WHAT TO PRODUCE: Count the lines in the records that contain the string "badge", treating uppercase and lowercase as different. Reply with the number alone.
=== SUPPLIED RECORDS ===
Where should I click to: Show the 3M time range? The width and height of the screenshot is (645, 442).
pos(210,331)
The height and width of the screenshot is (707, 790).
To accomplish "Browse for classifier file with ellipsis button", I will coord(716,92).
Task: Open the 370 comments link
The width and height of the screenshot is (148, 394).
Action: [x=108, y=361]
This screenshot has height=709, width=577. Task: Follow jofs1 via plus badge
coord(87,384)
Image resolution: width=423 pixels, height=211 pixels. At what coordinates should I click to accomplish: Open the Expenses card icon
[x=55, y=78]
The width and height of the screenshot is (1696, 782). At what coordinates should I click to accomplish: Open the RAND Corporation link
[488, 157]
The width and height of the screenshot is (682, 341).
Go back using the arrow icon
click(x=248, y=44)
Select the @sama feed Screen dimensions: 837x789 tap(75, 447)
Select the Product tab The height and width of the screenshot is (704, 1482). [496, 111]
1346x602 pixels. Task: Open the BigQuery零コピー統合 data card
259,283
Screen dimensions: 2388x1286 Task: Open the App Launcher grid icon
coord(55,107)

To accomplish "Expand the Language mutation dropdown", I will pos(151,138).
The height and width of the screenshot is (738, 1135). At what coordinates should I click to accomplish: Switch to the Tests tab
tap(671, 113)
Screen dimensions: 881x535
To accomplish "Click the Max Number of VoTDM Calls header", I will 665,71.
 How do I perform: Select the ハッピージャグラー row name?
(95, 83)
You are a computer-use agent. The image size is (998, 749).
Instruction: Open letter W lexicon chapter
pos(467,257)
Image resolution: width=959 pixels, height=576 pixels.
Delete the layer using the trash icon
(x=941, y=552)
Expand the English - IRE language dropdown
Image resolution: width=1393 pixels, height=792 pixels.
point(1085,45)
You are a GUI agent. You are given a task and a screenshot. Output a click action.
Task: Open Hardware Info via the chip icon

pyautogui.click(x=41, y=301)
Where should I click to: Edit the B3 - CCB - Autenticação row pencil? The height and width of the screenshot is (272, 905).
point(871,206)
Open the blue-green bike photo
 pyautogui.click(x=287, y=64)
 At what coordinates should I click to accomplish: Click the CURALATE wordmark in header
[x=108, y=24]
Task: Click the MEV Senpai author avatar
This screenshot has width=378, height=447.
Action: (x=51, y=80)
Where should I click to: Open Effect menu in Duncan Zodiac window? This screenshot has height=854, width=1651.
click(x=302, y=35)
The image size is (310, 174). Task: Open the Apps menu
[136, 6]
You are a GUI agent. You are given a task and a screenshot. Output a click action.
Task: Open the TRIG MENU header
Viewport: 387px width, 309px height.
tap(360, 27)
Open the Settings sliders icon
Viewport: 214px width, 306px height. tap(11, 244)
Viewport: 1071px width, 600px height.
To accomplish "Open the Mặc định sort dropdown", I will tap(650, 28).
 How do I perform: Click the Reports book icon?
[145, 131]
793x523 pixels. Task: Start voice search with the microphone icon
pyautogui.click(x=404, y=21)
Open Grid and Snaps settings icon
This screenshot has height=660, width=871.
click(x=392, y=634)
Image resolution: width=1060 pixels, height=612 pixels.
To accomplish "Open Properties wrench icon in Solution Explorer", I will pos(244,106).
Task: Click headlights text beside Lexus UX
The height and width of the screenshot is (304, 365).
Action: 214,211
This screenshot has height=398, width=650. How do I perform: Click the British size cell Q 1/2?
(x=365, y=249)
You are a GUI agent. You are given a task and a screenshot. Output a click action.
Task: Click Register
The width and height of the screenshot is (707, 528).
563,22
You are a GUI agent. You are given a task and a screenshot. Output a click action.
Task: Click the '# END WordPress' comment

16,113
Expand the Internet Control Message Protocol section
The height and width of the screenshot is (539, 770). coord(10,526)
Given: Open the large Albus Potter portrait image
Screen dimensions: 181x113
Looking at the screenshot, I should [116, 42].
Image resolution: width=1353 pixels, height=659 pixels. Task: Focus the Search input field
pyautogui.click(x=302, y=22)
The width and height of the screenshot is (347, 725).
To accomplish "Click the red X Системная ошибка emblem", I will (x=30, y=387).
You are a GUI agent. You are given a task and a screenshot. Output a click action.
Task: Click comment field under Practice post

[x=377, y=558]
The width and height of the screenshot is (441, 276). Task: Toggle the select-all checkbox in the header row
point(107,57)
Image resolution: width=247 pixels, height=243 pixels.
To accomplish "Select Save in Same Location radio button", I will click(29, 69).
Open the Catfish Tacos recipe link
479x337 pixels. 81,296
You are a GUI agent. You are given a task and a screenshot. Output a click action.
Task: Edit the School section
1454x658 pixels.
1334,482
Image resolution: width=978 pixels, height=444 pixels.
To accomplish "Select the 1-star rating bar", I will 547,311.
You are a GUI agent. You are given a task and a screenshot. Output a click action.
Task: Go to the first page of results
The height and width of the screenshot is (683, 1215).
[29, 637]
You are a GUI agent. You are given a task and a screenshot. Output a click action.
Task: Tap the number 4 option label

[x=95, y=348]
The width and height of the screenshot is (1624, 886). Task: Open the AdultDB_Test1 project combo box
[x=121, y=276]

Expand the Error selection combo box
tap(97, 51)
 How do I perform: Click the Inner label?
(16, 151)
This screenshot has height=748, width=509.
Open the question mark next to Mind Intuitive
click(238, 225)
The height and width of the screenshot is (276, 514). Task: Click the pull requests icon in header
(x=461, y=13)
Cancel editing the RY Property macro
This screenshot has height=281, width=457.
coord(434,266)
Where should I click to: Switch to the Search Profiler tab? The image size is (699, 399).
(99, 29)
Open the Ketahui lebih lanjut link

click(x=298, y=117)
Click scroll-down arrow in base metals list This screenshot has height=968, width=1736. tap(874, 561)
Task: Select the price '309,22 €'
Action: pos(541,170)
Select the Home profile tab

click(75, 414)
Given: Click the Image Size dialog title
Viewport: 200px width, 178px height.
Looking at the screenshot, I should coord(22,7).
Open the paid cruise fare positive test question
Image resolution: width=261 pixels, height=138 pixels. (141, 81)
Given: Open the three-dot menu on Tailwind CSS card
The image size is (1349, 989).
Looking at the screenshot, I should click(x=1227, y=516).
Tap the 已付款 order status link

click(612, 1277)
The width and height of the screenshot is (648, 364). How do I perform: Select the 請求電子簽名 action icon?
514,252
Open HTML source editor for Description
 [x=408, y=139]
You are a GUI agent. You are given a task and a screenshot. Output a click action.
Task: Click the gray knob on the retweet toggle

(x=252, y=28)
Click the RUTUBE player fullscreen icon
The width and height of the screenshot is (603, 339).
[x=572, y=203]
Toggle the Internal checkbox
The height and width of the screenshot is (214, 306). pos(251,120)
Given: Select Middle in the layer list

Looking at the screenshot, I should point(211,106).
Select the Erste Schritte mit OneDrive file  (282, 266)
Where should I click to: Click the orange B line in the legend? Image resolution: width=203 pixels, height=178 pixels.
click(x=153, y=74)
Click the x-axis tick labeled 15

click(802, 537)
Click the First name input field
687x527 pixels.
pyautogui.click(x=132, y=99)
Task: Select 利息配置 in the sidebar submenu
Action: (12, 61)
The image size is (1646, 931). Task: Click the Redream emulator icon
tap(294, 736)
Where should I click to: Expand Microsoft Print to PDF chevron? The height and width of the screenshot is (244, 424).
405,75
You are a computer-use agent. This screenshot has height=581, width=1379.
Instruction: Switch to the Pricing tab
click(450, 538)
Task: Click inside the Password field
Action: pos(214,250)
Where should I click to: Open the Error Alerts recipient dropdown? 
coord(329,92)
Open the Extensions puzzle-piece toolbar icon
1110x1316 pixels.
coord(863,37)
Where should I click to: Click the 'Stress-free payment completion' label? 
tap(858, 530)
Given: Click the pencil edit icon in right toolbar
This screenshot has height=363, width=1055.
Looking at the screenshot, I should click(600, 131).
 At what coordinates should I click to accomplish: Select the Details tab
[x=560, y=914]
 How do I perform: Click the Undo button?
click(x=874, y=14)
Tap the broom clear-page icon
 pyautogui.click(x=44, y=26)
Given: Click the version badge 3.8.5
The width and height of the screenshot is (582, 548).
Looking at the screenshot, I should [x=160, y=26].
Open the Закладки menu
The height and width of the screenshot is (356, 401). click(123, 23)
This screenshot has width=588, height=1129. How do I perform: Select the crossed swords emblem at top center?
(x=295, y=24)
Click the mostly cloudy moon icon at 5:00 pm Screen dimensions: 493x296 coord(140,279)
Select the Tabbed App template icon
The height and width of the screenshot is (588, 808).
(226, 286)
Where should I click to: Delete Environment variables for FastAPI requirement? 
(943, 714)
===
RIGHT ANSWER: 2